### MATERIAL TO PROCESS
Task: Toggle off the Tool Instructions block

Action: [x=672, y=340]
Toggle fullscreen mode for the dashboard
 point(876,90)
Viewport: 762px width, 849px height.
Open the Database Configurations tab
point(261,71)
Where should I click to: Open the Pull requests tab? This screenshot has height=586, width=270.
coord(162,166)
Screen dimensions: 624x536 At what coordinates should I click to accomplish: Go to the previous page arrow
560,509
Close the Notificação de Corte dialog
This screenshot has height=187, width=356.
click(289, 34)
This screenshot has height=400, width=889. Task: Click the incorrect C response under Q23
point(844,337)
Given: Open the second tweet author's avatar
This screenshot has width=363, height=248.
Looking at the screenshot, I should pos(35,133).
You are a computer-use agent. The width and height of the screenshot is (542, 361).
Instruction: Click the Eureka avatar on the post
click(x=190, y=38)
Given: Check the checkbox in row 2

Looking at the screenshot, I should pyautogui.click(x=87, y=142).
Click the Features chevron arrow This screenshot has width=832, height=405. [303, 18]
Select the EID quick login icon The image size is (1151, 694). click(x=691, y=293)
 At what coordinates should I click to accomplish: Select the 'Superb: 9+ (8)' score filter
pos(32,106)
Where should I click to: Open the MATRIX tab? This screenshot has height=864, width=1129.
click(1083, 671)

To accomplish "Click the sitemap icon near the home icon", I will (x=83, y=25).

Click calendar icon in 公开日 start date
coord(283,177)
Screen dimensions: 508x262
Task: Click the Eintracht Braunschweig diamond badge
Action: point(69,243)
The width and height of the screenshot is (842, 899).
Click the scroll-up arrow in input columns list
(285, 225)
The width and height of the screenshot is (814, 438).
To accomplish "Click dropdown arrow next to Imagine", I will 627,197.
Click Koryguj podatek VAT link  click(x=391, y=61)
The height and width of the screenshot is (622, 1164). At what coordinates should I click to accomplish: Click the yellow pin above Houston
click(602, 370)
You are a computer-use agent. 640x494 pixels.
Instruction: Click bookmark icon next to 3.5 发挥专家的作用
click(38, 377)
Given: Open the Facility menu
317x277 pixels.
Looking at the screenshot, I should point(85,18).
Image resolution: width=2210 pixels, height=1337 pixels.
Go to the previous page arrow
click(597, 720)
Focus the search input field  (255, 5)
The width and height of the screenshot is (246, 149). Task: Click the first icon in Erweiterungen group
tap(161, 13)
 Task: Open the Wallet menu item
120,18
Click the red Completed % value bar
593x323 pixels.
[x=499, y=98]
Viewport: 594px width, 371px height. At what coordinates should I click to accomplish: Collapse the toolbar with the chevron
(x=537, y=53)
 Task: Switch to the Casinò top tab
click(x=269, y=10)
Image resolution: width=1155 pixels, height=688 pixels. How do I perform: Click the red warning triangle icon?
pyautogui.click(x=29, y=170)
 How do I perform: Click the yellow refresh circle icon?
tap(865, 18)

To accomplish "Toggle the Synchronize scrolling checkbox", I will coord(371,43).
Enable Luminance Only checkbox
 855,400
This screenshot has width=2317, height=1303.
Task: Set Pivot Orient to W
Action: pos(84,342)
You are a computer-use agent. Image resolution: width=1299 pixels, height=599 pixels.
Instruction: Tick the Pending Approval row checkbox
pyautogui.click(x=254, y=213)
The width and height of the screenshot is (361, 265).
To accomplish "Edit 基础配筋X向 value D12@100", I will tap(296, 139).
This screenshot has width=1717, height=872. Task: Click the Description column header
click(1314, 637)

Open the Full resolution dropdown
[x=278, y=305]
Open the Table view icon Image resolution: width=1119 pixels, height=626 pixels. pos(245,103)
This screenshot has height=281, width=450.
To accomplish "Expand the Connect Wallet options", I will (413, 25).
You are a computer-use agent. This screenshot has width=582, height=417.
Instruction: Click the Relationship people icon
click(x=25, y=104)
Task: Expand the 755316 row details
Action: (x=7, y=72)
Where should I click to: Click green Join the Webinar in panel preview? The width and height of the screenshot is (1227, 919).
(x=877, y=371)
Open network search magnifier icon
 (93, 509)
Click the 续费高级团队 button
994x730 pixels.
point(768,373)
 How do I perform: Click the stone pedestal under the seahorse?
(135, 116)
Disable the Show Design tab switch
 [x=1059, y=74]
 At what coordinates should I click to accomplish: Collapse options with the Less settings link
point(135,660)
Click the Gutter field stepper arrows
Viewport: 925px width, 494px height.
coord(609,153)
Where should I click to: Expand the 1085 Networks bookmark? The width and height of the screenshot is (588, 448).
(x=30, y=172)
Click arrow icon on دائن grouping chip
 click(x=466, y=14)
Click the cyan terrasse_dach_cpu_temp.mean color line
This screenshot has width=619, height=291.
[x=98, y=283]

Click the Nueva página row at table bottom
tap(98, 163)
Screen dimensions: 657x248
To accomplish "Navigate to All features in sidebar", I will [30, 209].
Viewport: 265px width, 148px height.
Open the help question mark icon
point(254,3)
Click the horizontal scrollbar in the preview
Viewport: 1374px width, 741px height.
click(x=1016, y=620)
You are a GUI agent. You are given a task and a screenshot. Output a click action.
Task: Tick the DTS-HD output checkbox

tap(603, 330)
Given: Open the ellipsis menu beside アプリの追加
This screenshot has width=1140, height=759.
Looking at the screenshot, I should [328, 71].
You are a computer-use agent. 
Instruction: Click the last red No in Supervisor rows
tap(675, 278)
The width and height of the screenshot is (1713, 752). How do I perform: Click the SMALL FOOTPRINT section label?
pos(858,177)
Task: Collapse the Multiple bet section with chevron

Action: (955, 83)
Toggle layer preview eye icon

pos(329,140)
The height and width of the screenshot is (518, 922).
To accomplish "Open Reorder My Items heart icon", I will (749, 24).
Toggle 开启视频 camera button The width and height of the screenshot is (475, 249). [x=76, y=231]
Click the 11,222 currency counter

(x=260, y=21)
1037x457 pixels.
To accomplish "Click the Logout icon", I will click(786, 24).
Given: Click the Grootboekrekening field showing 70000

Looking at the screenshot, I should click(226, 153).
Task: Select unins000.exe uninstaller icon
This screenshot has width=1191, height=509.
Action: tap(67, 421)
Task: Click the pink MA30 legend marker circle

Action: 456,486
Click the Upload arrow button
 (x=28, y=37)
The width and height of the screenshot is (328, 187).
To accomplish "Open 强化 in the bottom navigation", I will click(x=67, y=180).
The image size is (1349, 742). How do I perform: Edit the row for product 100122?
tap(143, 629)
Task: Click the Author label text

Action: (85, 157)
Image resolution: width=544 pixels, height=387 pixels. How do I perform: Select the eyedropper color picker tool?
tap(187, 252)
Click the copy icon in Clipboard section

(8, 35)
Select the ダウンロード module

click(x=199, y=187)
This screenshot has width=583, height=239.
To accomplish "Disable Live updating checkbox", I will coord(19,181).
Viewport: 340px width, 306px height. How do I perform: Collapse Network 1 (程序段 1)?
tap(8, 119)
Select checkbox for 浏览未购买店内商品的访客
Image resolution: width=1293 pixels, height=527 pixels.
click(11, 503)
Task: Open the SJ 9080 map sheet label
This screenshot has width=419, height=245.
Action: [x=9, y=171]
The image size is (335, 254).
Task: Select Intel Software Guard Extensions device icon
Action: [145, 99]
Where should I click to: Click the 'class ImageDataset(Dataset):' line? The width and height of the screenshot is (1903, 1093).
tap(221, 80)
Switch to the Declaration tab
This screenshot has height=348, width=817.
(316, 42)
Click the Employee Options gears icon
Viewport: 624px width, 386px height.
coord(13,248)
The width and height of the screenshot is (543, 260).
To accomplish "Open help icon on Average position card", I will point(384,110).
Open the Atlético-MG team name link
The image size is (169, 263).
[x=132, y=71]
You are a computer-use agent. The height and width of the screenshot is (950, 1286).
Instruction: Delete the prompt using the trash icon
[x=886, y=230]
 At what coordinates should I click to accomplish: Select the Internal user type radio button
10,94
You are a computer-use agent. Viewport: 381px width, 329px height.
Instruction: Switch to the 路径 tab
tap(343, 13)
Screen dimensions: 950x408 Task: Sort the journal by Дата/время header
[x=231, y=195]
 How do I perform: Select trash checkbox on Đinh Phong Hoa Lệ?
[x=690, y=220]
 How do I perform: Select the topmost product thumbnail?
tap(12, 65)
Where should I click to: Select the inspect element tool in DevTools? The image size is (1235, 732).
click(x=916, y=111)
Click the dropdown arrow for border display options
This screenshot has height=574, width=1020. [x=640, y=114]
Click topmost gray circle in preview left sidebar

### TASK BRIEF
Copy out the rows unchanged, everything from the start of the rows down to the line containing "click(289, 34)", with both ends included.

### RESPONSE
Task: Toggle off the Tool Instructions block

Action: [x=672, y=340]
Toggle fullscreen mode for the dashboard
 point(876,90)
Viewport: 762px width, 849px height.
Open the Database Configurations tab
point(261,71)
Where should I click to: Open the Pull requests tab? This screenshot has height=586, width=270.
coord(162,166)
Screen dimensions: 624x536 At what coordinates should I click to accomplish: Go to the previous page arrow
560,509
Close the Notificação de Corte dialog
This screenshot has height=187, width=356.
click(289, 34)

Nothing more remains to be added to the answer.